## [Task]
Starting at the line that contains "The width and", reproduce only the lines through the end of the data, exactly, including both the first and the last; skip the pictures.

Collected data

-=-=-

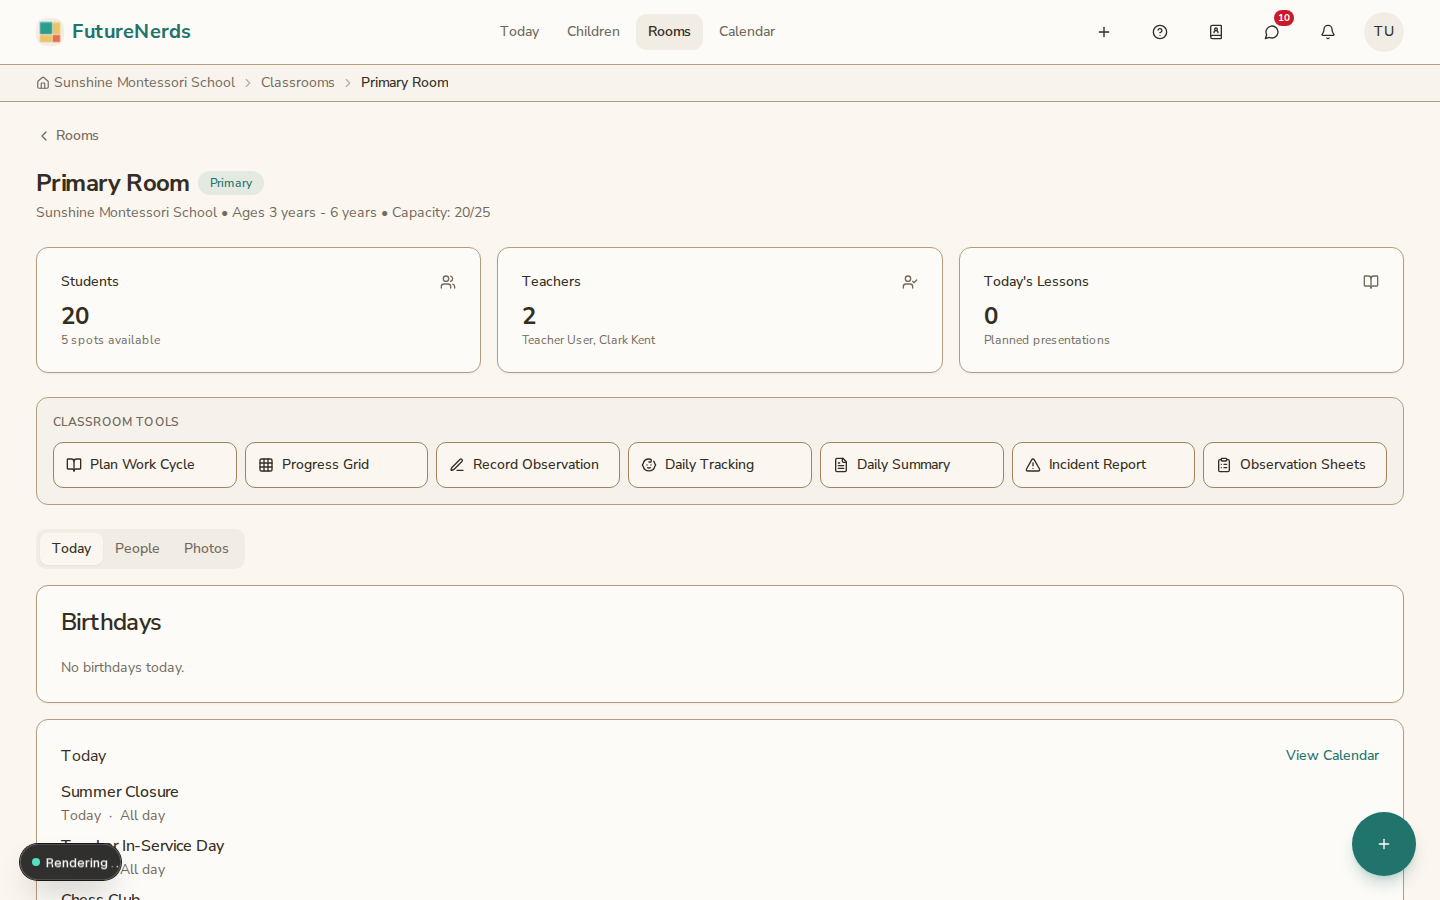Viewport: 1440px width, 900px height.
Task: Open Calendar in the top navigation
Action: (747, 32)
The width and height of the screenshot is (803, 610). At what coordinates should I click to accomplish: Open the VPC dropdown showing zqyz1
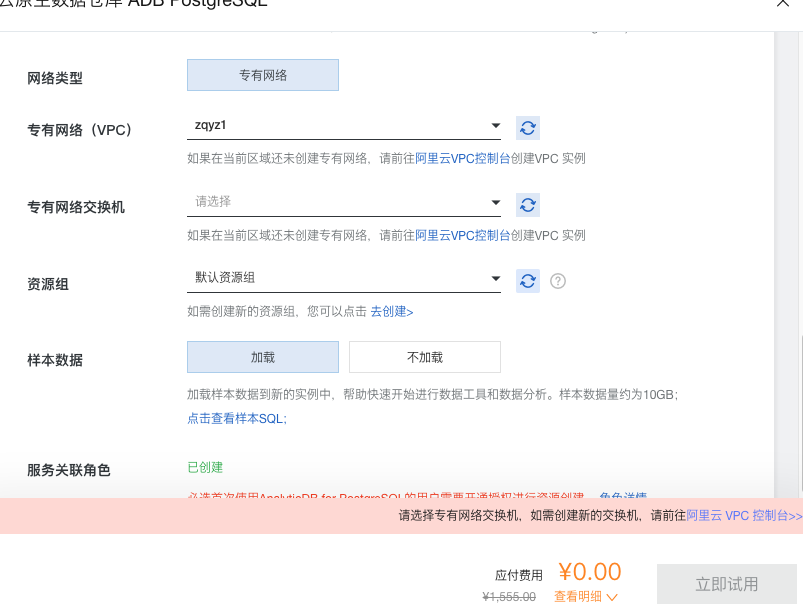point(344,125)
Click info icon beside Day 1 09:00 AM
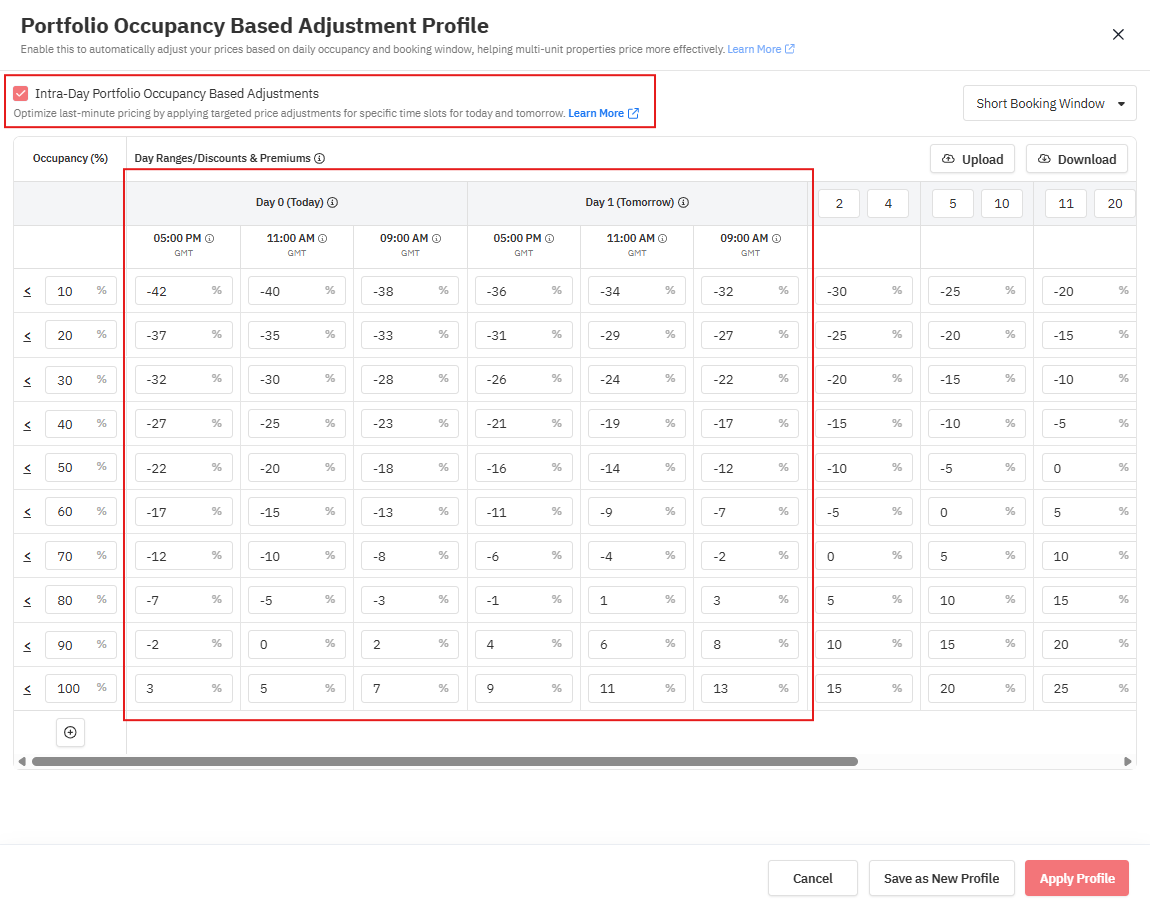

-=-=-

## [Answer]
The width and height of the screenshot is (803, 610). At what coordinates should I click to accomplish: Open the VPC dropdown showing zqyz1
point(344,125)
Click info icon beside Day 1 09:00 AM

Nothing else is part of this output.